** Exercise objective **
Every record shown below is to be output exactly.

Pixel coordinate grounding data
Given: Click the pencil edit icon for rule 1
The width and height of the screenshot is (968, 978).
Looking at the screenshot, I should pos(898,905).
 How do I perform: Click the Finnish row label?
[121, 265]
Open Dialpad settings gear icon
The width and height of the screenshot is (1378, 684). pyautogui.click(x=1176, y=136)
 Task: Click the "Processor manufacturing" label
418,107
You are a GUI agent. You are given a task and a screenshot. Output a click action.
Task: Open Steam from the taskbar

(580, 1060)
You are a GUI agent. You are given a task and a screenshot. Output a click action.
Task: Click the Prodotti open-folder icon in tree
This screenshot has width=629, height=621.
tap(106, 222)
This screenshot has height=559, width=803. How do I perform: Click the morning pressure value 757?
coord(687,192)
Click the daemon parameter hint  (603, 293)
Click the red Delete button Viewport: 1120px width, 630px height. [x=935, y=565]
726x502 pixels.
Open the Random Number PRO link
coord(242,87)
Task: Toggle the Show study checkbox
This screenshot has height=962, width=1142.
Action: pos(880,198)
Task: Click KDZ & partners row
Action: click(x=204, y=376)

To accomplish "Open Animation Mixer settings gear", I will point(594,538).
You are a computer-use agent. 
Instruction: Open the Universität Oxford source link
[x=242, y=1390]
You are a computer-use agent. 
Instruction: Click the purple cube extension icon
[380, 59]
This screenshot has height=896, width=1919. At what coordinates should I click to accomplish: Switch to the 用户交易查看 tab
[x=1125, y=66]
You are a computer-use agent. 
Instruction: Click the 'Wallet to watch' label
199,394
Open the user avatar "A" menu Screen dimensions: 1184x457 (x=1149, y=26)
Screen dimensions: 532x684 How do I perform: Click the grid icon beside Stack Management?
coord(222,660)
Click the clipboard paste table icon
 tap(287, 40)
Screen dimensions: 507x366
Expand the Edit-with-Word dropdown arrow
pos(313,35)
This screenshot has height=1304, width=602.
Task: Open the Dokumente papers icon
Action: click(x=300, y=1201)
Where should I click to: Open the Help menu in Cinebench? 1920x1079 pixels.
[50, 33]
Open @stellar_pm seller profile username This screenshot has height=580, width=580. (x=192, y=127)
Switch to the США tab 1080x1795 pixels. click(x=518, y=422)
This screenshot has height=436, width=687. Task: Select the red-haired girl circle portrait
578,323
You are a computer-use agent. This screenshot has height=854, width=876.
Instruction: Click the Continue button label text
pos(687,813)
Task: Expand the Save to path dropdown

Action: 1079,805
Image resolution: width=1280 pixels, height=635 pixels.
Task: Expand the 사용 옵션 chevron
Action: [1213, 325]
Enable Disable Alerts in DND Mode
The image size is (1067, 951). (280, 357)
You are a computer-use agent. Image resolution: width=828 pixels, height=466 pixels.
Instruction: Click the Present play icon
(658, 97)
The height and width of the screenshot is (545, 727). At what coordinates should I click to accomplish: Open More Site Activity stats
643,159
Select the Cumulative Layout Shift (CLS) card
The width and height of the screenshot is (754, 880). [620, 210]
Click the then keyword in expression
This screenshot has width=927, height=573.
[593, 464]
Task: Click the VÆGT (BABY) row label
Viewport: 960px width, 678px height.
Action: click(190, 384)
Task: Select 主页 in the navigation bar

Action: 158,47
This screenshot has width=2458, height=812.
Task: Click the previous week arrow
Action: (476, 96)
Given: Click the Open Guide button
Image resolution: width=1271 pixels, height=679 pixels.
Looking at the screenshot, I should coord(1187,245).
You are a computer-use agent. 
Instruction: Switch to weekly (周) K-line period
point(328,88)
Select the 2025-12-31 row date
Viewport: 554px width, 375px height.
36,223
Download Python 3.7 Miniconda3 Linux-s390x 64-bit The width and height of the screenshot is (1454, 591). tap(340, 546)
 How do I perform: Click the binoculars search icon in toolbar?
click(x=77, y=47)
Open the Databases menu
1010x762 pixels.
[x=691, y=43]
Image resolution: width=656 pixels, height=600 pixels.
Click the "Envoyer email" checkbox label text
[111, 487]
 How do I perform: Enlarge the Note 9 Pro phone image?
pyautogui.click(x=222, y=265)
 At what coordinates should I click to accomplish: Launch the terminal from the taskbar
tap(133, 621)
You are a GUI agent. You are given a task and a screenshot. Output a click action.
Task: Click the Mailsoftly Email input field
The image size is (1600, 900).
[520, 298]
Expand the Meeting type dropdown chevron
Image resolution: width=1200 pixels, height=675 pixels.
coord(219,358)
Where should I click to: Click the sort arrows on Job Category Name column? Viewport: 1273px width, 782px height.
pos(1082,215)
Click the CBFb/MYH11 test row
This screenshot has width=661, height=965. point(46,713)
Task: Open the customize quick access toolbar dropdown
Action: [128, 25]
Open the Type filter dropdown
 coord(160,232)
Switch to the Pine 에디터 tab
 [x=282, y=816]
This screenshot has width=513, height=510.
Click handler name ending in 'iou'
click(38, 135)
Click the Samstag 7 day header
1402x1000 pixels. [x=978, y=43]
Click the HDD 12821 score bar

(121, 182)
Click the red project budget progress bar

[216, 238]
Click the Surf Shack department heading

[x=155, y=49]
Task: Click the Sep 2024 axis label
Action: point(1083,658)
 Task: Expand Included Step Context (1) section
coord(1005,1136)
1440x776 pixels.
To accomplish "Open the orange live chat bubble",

** Output below **
Given: Click the pencil edit icon for rule 1
The width and height of the screenshot is (968, 978).
Looking at the screenshot, I should pos(898,905).
 How do I perform: Click the Finnish row label?
[121, 265]
Open Dialpad settings gear icon
The width and height of the screenshot is (1378, 684). pyautogui.click(x=1176, y=136)
 Task: Click the "Processor manufacturing" label
418,107
You are a GUI agent. You are given a task and a screenshot. Output a click action.
Task: Open Steam from the taskbar

(580, 1060)
You are a GUI agent. You are given a task and a screenshot. Output a click action.
Task: Click the Prodotti open-folder icon in tree
This screenshot has width=629, height=621.
tap(106, 222)
This screenshot has height=559, width=803. How do I perform: Click the morning pressure value 757?
coord(687,192)
Click the daemon parameter hint  (603, 293)
Click the red Delete button Viewport: 1120px width, 630px height. [x=935, y=565]
726x502 pixels.
Open the Random Number PRO link
coord(242,87)
Task: Toggle the Show study checkbox
This screenshot has height=962, width=1142.
Action: pos(880,198)
Task: Click KDZ & partners row
Action: click(x=204, y=376)

To accomplish "Open Animation Mixer settings gear", I will point(594,538).
You are a computer-use agent. 
Instruction: Open the Universität Oxford source link
[x=242, y=1390]
You are a computer-use agent. 
Instruction: Click the purple cube extension icon
[380, 59]
This screenshot has height=896, width=1919. At what coordinates should I click to accomplish: Switch to the 用户交易查看 tab
[x=1125, y=66]
You are a computer-use agent. 
Instruction: Click the 'Wallet to watch' label
199,394
Open the user avatar "A" menu Screen dimensions: 1184x457 (x=1149, y=26)
Screen dimensions: 532x684 How do I perform: Click the grid icon beside Stack Management?
coord(222,660)
Click the clipboard paste table icon
 tap(287, 40)
Screen dimensions: 507x366
Expand the Edit-with-Word dropdown arrow
pos(313,35)
This screenshot has height=1304, width=602.
Task: Open the Dokumente papers icon
Action: click(x=300, y=1201)
Where should I click to: Open the Help menu in Cinebench? 1920x1079 pixels.
[50, 33]
Open @stellar_pm seller profile username This screenshot has height=580, width=580. (x=192, y=127)
Switch to the США tab 1080x1795 pixels. click(x=518, y=422)
This screenshot has height=436, width=687. Task: Select the red-haired girl circle portrait
578,323
You are a computer-use agent. This screenshot has height=854, width=876.
Instruction: Click the Continue button label text
pos(687,813)
Task: Expand the Save to path dropdown

Action: 1079,805
Image resolution: width=1280 pixels, height=635 pixels.
Task: Expand the 사용 옵션 chevron
Action: [1213, 325]
Enable Disable Alerts in DND Mode
The image size is (1067, 951). (280, 357)
You are a computer-use agent. Image resolution: width=828 pixels, height=466 pixels.
Instruction: Click the Present play icon
(658, 97)
The height and width of the screenshot is (545, 727). At what coordinates should I click to accomplish: Open More Site Activity stats
643,159
Select the Cumulative Layout Shift (CLS) card
The width and height of the screenshot is (754, 880). [620, 210]
Click the then keyword in expression
This screenshot has width=927, height=573.
[593, 464]
Task: Click the VÆGT (BABY) row label
Viewport: 960px width, 678px height.
Action: click(190, 384)
Task: Select 主页 in the navigation bar

Action: 158,47
This screenshot has width=2458, height=812.
Task: Click the previous week arrow
Action: (476, 96)
Given: Click the Open Guide button
Image resolution: width=1271 pixels, height=679 pixels.
Looking at the screenshot, I should coord(1187,245).
You are a computer-use agent. 
Instruction: Switch to weekly (周) K-line period
point(328,88)
Select the 2025-12-31 row date
Viewport: 554px width, 375px height.
36,223
Download Python 3.7 Miniconda3 Linux-s390x 64-bit The width and height of the screenshot is (1454, 591). tap(340, 546)
 How do I perform: Click the binoculars search icon in toolbar?
click(x=77, y=47)
Open the Databases menu
1010x762 pixels.
[x=691, y=43]
Image resolution: width=656 pixels, height=600 pixels.
Click the "Envoyer email" checkbox label text
[111, 487]
 How do I perform: Enlarge the Note 9 Pro phone image?
pyautogui.click(x=222, y=265)
 At what coordinates should I click to accomplish: Launch the terminal from the taskbar
tap(133, 621)
You are a GUI agent. You are given a task and a screenshot. Output a click action.
Task: Click the Mailsoftly Email input field
The image size is (1600, 900).
[520, 298]
Expand the Meeting type dropdown chevron
Image resolution: width=1200 pixels, height=675 pixels.
coord(219,358)
Where should I click to: Click the sort arrows on Job Category Name column? Viewport: 1273px width, 782px height.
pos(1082,215)
Click the CBFb/MYH11 test row
This screenshot has width=661, height=965. point(46,713)
Task: Open the customize quick access toolbar dropdown
Action: [128, 25]
Open the Type filter dropdown
 coord(160,232)
Switch to the Pine 에디터 tab
 [x=282, y=816]
This screenshot has width=513, height=510.
Click handler name ending in 'iou'
click(38, 135)
Click the Samstag 7 day header
1402x1000 pixels. [x=978, y=43]
Click the HDD 12821 score bar

(121, 182)
Click the red project budget progress bar

[216, 238]
Click the Surf Shack department heading

[x=155, y=49]
Task: Click the Sep 2024 axis label
Action: point(1083,658)
 Task: Expand Included Step Context (1) section
coord(1005,1136)
1440x776 pixels.
To accomplish "Open the orange live chat bubble",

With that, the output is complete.